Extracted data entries
--------------------------------

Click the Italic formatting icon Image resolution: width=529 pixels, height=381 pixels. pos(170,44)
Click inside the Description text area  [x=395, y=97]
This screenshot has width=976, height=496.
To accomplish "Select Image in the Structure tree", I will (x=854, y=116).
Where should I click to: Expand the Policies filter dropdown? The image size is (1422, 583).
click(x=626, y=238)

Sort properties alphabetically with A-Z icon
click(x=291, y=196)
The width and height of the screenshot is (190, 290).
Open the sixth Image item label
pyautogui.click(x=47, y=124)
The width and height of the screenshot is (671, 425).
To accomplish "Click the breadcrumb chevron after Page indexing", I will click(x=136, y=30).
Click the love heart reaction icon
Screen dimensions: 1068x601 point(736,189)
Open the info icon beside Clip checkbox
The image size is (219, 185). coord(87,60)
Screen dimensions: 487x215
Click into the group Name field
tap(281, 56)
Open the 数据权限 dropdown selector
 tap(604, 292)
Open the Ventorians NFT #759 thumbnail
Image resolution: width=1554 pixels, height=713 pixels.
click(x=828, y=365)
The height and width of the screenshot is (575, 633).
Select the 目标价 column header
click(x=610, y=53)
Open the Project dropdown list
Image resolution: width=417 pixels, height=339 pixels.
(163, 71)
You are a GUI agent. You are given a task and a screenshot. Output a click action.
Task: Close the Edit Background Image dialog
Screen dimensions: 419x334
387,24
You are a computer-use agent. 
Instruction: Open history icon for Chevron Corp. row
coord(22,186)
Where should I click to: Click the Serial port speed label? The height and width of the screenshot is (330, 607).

--------------------------------

#### What the task requires
Your answer should be the data above, retyped in full and unaltered.

#### Exercise response
Click the Italic formatting icon Image resolution: width=529 pixels, height=381 pixels. pos(170,44)
Click inside the Description text area  [x=395, y=97]
This screenshot has width=976, height=496.
To accomplish "Select Image in the Structure tree", I will (x=854, y=116).
Where should I click to: Expand the Policies filter dropdown? The image size is (1422, 583).
click(x=626, y=238)

Sort properties alphabetically with A-Z icon
click(x=291, y=196)
The width and height of the screenshot is (190, 290).
Open the sixth Image item label
pyautogui.click(x=47, y=124)
The width and height of the screenshot is (671, 425).
To accomplish "Click the breadcrumb chevron after Page indexing", I will click(x=136, y=30).
Click the love heart reaction icon
Screen dimensions: 1068x601 point(736,189)
Open the info icon beside Clip checkbox
The image size is (219, 185). coord(87,60)
Screen dimensions: 487x215
Click into the group Name field
tap(281, 56)
Open the 数据权限 dropdown selector
 tap(604, 292)
Open the Ventorians NFT #759 thumbnail
Image resolution: width=1554 pixels, height=713 pixels.
click(x=828, y=365)
The height and width of the screenshot is (575, 633).
Select the 目标价 column header
click(x=610, y=53)
Open the Project dropdown list
Image resolution: width=417 pixels, height=339 pixels.
(163, 71)
You are a GUI agent. You are given a task and a screenshot. Output a click action.
Task: Close the Edit Background Image dialog
Screen dimensions: 419x334
387,24
You are a computer-use agent. 
Instruction: Open history icon for Chevron Corp. row
coord(22,186)
Where should I click to: Click the Serial port speed label? The height and width of the screenshot is (330, 607).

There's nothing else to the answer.